IoT is the Internet of Things. Basically, it just means that objects can be connected to each other and to your control via WiFi—so you can control your lights, your thermostat, and even your door locks through the Internet. If you’re thinking “Alexa, play my napping playlist,” you’re on the right track. In one sense, IoT is really just a lot of small connections—nothing major, just devices being connected and interconnected. But in another sense, IoT is a technological leap that will have far-reaching impact on our lives. The telephone connected people to each other, then the Internet took that connection further, connecting people to real-time information. Now, IoT is going to even further reaches of our imagination, connecting people to their objects, connecting objects to other objects, and allowing sophisticated communication between them.


IoT is being used across the spectrum of life—from basic home applications to agriculture. These are just a few of the ways IoT is being applied to improve our daily lives.


IoT is being implemented in the healthcare industry in a variety of ways. One simple but powerful use is RFID tags for inventory tracking.
RFID (radio-frequency identification) tags use electromagnetic fields to allow objects to be tracked and identified quickly and easily. RFID was originally used to track livestock. Now it is growing in popularity as a way to keep track of hospital inventory. Hospitals usually over-order crucial supplies to prevent running out. It’s hard to predict use of some items, though, and often the over-ordering results in tied-up funds and overstock.
With RFID, tracking supplies and measuring use becomes much easier, and historic data allows improved usage prediction. This allows hospitals to better manage their resources while ensuring excellent patient care.

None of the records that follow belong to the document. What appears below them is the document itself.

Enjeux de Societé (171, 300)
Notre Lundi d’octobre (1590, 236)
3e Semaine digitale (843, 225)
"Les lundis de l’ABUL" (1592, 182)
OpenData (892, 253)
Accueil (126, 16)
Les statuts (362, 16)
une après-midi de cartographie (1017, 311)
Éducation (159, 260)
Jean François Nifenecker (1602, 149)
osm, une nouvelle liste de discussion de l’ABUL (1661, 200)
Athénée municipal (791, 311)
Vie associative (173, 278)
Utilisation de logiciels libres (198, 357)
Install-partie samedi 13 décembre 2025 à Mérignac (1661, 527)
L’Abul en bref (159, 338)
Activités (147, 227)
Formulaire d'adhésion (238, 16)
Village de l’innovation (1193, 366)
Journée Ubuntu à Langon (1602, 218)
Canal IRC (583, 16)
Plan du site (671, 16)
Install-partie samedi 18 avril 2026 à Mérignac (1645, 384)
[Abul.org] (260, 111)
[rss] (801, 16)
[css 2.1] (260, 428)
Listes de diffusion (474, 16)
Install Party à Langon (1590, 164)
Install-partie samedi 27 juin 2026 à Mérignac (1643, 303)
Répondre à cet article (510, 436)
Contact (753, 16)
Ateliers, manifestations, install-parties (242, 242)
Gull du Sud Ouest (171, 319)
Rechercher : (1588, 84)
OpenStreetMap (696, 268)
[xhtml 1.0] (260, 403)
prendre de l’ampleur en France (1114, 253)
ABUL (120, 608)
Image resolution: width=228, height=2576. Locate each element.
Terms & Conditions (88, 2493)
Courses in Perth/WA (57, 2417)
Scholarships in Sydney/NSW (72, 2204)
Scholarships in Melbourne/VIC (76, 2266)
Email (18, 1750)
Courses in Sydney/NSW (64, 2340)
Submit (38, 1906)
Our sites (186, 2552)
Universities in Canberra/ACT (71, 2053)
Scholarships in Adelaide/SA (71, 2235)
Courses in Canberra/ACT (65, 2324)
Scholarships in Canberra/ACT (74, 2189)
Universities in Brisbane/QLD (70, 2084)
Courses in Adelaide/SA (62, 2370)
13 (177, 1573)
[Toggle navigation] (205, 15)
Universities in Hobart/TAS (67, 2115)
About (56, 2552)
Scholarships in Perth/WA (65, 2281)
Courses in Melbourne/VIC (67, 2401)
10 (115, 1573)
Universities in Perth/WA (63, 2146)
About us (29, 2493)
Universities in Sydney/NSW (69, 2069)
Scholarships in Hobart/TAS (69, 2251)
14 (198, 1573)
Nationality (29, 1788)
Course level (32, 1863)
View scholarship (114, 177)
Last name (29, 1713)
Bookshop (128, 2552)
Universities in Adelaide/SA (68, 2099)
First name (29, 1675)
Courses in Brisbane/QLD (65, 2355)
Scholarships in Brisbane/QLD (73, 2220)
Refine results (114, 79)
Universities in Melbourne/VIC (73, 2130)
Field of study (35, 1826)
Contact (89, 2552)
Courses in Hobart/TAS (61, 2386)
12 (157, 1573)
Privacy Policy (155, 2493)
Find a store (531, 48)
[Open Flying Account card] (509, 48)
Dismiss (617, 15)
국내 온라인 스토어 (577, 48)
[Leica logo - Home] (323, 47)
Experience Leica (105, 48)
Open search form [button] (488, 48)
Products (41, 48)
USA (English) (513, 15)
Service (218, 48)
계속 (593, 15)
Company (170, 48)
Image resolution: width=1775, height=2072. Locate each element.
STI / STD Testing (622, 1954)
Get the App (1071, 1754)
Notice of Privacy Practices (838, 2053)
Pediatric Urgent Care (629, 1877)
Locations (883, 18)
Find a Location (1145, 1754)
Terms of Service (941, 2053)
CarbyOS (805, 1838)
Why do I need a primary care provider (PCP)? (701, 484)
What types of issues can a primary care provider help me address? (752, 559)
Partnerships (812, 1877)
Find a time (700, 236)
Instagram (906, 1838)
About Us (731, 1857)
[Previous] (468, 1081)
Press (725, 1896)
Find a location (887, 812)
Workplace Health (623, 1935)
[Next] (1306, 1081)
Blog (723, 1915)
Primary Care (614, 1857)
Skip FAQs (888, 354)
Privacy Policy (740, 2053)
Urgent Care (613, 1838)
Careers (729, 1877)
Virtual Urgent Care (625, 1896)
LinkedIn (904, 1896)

If you thought you would escape this blog without hearing about drones, you’re about to be disappointed. Drones have extensive connection to IoT, especially in the world of agriculture. Farmers are now able to monitor their crops and weather conditions from afar using their smart phones connected to drones.
In the past, satellites have provided farmers with images of their crops. With drones, the images are below clouds and higher-resolution. And cheaper. For large crops, drones can provide information about conditions in areas that would be difficult for the farmer to access in a fraction of the time. This allows for better, more efficient crop management that results in improved yield.

Everyday Life

Probably the most familiar use of IoT is in everyday life. If you have a fitbit, you’re already part of the Internet of Things. People are constantly finding unique and creative ways to put IoT to work to make their lives better.
One wide application is home security. There are many IoT options to improve the security of your home, including cameras that can be remotely controlled from your smartphone, security system connections, and many other options.
Many household appliances now have the ability to connect to IoT—everything from your thermostat to your baby monitor.
The continual advancement of IoT is allowing more and more people to have access to high-tech solutions to daily inconveniences at a low cost.


The individual connections may be small, but the possibilities for IoT are endless. What creative ways have you seen IoT being used?